А  Б  В  Г  Д  Е  Ж  З  И  Й  К  Л  М  Н  О  П  Р  С  Т  У  Ф  Х  Ц  Ч  Ш  Щ  Э  Ю  Я  AZ

 

– И вы написали тот удивительный этюд с холмами.
– Конечно. Я же говорила об этом. А вы решили, что я солгала? – спросила она, и в ее голосе прозвучало высокомерие.
– Нет, нет, что вы, не надо понимать меня превратно. Но я думал, что, возможно, вам кто-то помогал, оказывал влияние…
– Я написала эту картину в промежутках между рождениями шестерых детей, можно ли назвать это «помощью»? Но если кто-то оказывал на меня влияние, то это Сислей. Помните его пейзажи?
– Да, я видел их в Париже.
– Вы хотите сказать, что видели подлинники? О-о! – она посмотрела на него так, будто он признался, что видел самого Бога. – В той картине я хотела передать сущность этих каменистых холмов, противостояние твердости и прочности камня текучести воды; и в то же время напомнить, что скалы тоже текучи во времени. Я хотела изобразить могучую силу жизни и времени, изменяющих то, что кажется невозможно изменить. Вещь в себе и вещь в бесконечности жизни.
– Вы предъявляете слишком большие требования к среднему любителю живописи. Зритель увидит скорее всего лишь интересную фактуру, ощущение жизни на полотне. Мнения зрителей обусловлены искусствоведческими терминами – натура, натюрморт, пейзаж.
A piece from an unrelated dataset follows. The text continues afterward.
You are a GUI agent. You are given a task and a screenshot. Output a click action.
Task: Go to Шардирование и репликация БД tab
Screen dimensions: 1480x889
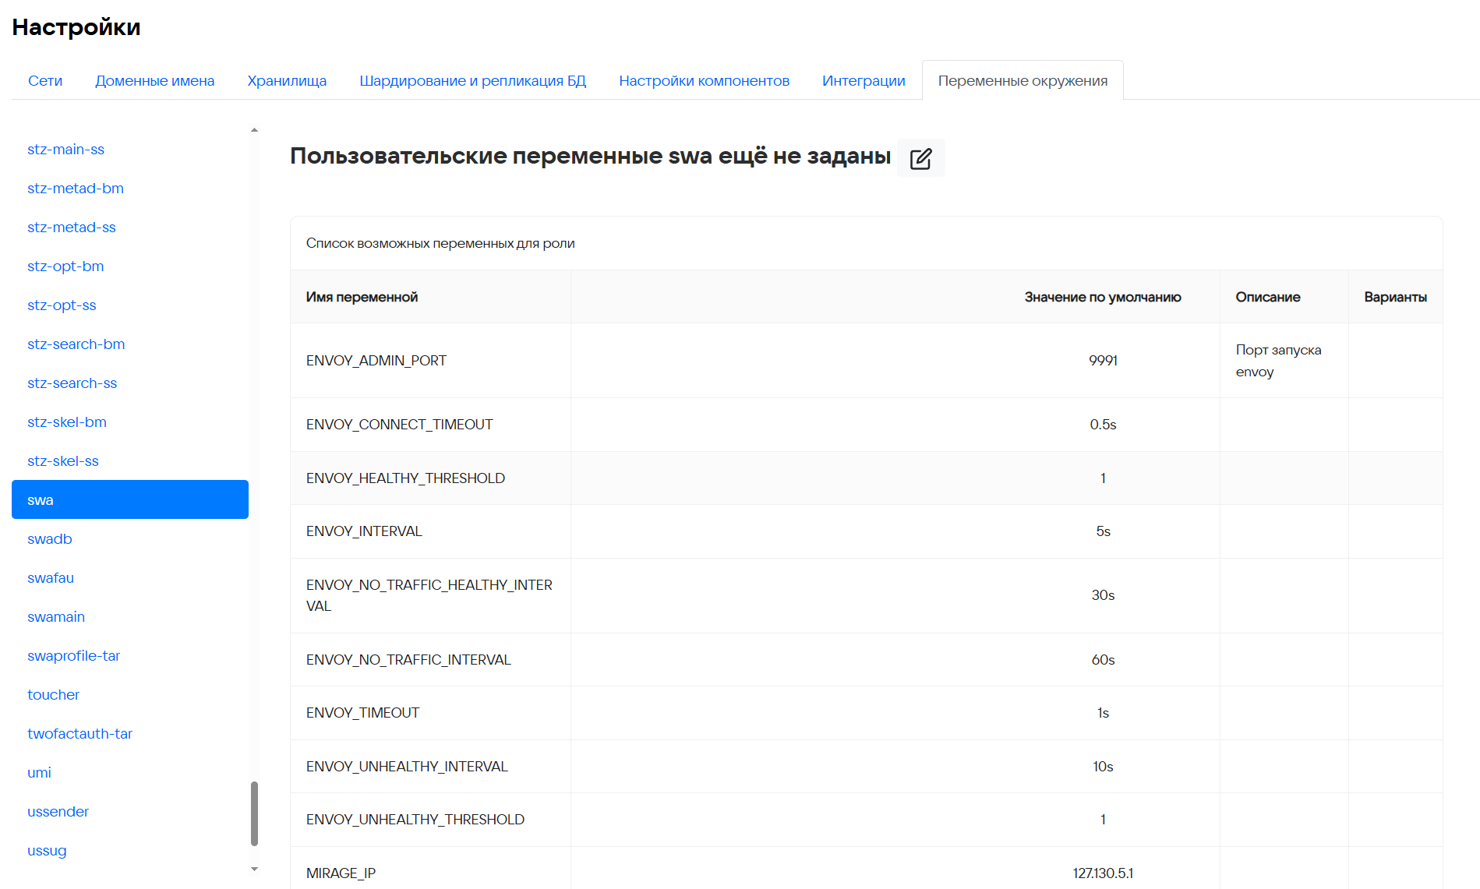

А ведь природа и есть жизнь во времени: это и скалы, и цветы, и деревья, и люди, и этот очень живой человек, – он кивнул на портрет молодого человека в серо-зеленом камзоле с тонким, румяным лицом и ясным насмешливым взором. – В этом лице есть нечто очень привлекательное. Мы могли бы быть друзьями, если бы нас не разделяло время.
– Вы хотите сказать, если бы он не умер раньше, чем вы родились?
– Да. Я часто думаю о замечательных людях, с которыми нас разделяет время или расстояние. Разве вам не хотелось бы лично встретиться с Леонардо? Или с Джокондой?
– Да, конечно! И еще с Рембрандтом, и с этим интересным молодым человеком – так это все-таки кисть Рибурна?
– Нет, этот портрет написан его последователем Джоном Уотсоном Гордоном, но его легко принять за работу Рибурна.
– Значит, автор – мой однофамилец. Гордон – фамилия моего отца. Вы имеете какое-то отношение к этому художнику?
– Мой отец был троюродным братом Генри, сына Рибурна, владевшего в Эдинбурге пароходной компанией. Фирма разорилась, и мой отец, работавший там, перебрался в Австралию. Он основал свое дело здесь, на Муррее. После его смерти руководить компанией стал мой брат. Я тогда интересовался только искусством и отправился учиться в Европу.
Мой брат умер, и мне пришлось вернуться и взять дело в свои руки, чтобы помочь вдове брата, детям и моим старым тетушкам, которые полностью жили на его обеспечении. Вдова Генри – очаровательная женщина, но совершенно беспомощная в деловом отношении, – он взглянул на Дели, как будто мысленно сравнивал их. – Я не могу передать, как я восхищен стойкостью, которую вы проявили в подобных обстоятельствах.
– Но я не вдова.
– Нет, конечно, но… – он развел руками.
– Да, сейчас мой муж прикован к постели. Но он упорно борется за выздоровление. Я взяла на себя дела, пока он не поправится окончательно. – Дели говорила и не верила в то, о чем говорила, но этот миф успокаивал ее.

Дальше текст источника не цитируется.